Amit references current metrics functionality launched in 1.0.0 but not the announcements from Coalesce. Good news—we’re well on our way towards building Amit’s “Possibility #3: Encapsulate both the semantic and query generation layers”! This is, IMO, the only version that is long-term interesting. A layer that simply describes the semantic concepts but doesn’t translate them into queries leaves open the door to a tremendous amount of ambiguity and fundamentally doesn’t solve the problem.
Based on this post it looks like ThoughtSpot is currently only imagining partially integrating with the dbt metrics layer. Amit, we’d be excited to talk about getting you involved in the launch of the Real Deal! Ping me if interested :)
🤝 Mode has transitioned CEOs! I like the part about independence:
(…) That puts in front of Mode a big opportunity: to be the independent analytics platform for the modern data stack. This directly benefits you, our customers: we won’t push you to buy another product in our portfolio and we won’t spend our development cycles integrating with the rest of our portfolio. Instead, we can focus all of our efforts on making Mode the best way to do analysis (…)
Really agree with this—independence has huge strategic benefits; it’s something that customers do and should care about.
🤣 This made me laugh a lot (from Reddit).

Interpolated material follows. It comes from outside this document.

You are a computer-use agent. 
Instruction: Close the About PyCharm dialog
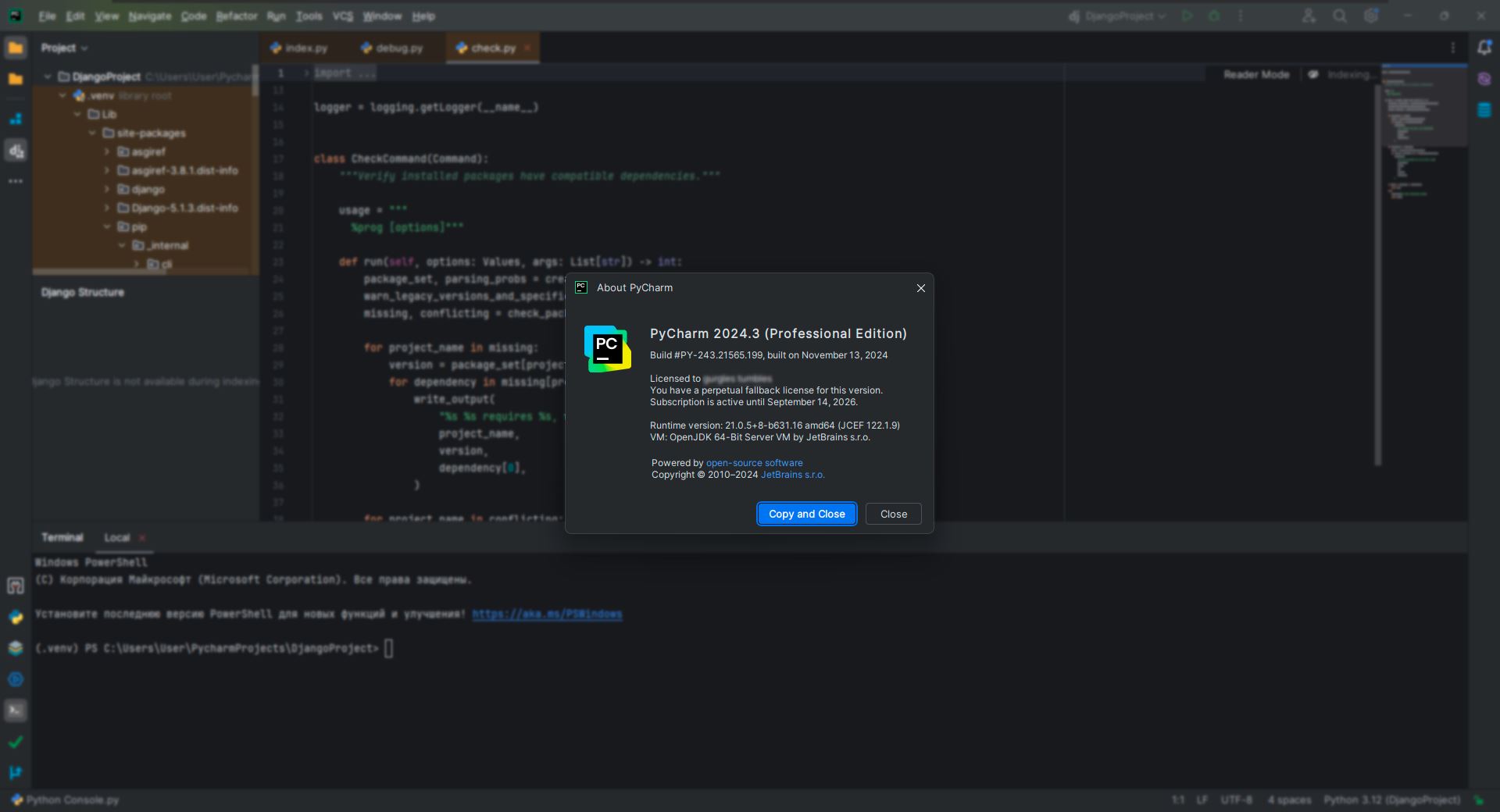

🏢 Also from Reddit, this post gives a fantastic perspective on why, at least for some data engineers, FAANG companies aren’t actually the professional growth opportunity that many would assume. It’s a short and highly worthwhile read; I’ll quote my favorite bit below:
It's the Wrong Kind of Scale
I think one of the appeals to working as a DE in FAANG is that there is just so much data! The idea of working with petabytes of data brings thoughts of how to work at such a large scale, and it all sounds really exciting. That was certainly the case for me. The problem, though, is that this has all pretty much been solved in FAANG, and it's being solved by SWEs, not DEs. Distributed computing, hyper-efficient query engines, load balancing, etc are all implemented by SWEs, and so "working at scale" means implementing basic common sense in your SQL queries so that you're not going over the 5GB memory limit on any given node. I much prefer "breadth" over "depth" when it comes to scale. I'd much rather work with a large variety of data types, solving a large variety of problems. FAANG doesn't provide this. At least not in my experience.

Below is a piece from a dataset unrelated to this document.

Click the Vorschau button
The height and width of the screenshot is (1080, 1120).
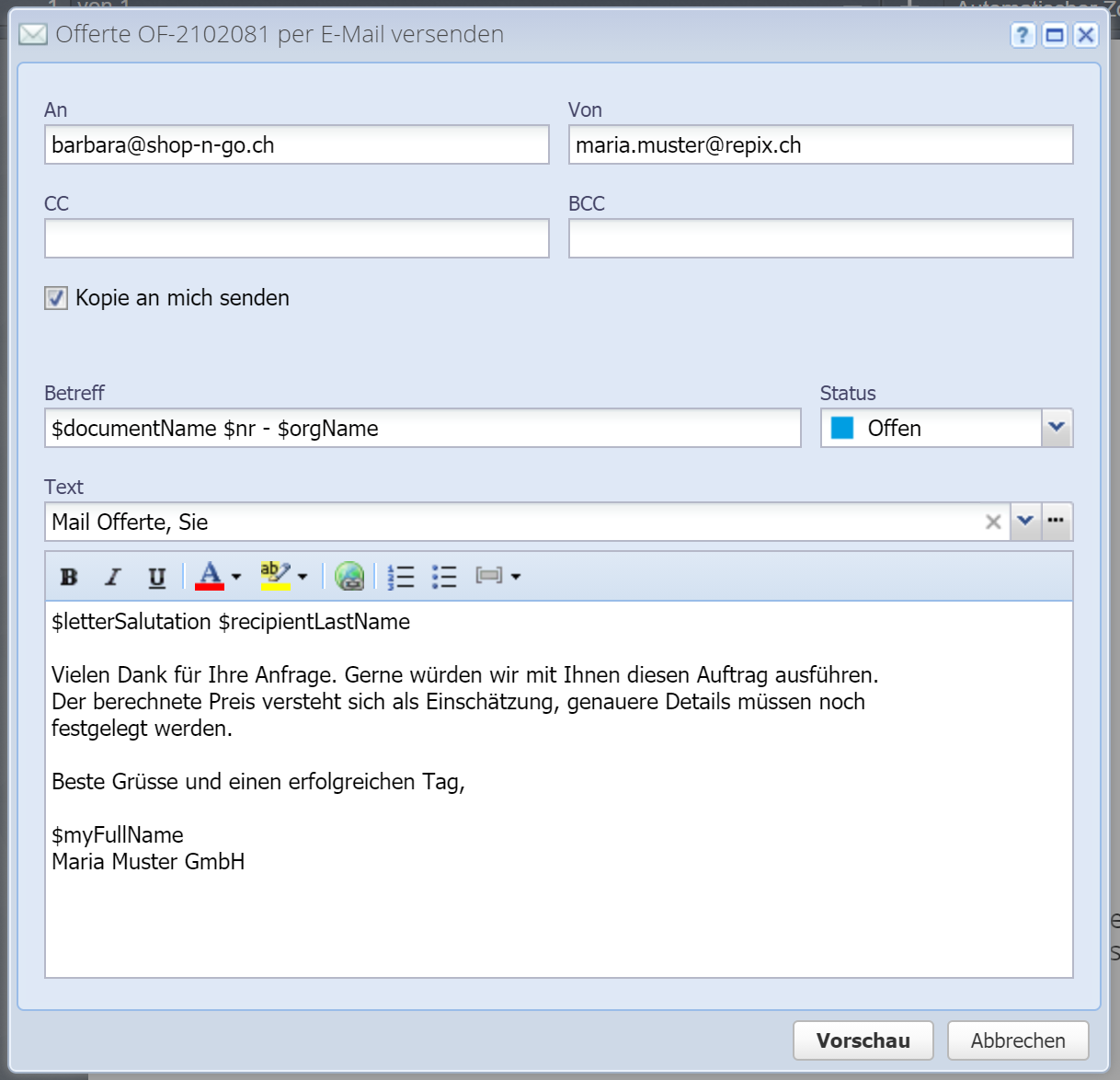863,1040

🤟 David Jayatillake talks interoperability in his new newsletter:
one piece of the stack must stay open source to stop the whole stack fragmenting: the interoperability layer/framework
🔥 Adam Boscarino of Devoted Health wrote about the team’s experiences one year into their dbt journey:
Over the last year, dbt has become a key piece of the data platform at Devoted and lived up to our wildest hopes and dreams. We have gone from a single proof-of-concept to 1,100+ models. It has fully replaced our previous internal SQL+Jinja tooling and powers almost all of our data transformations.

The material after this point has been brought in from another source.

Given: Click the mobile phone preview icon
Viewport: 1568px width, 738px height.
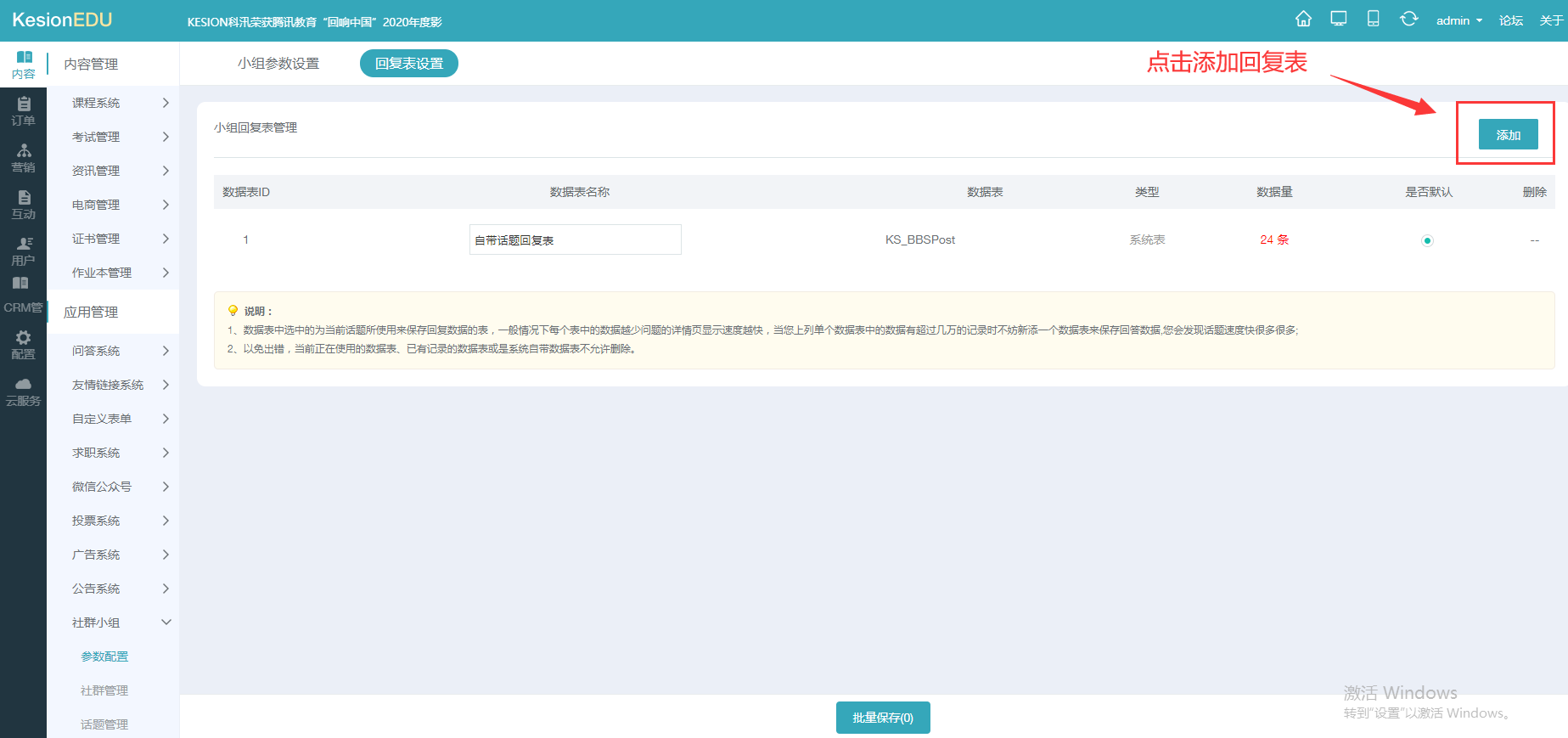Looking at the screenshot, I should [1373, 19].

The meat of the post is in the innovations the Devoted Health team has made on top of dbt Core, including CLI extensions, CI/CD tooling, and a unit test framework. Adam and team—if you have any plans to share any of this code, please let me know so that I can promote it!! 🙏
Thinh Ha writes “10 reasons why you are not ready to adopt data mesh,” but it’s not as spicy as the title might make it seem. The way I read this post is: implementing data mesh thinking is a meaningful organizational shift that requires you to be ready both technically and organizationally. If you’re not truly ready to commit what is required to be successful, you shouldn’t go down the path. I agree. The thing the author doesn’t say that I also believe to be true: decentralizing ownership of data is not going to be optional over some time frame. If you’re not ready today, the questions are:
When are you going to be ready?
How much ground are you going to be losing to your competitors in the meantime?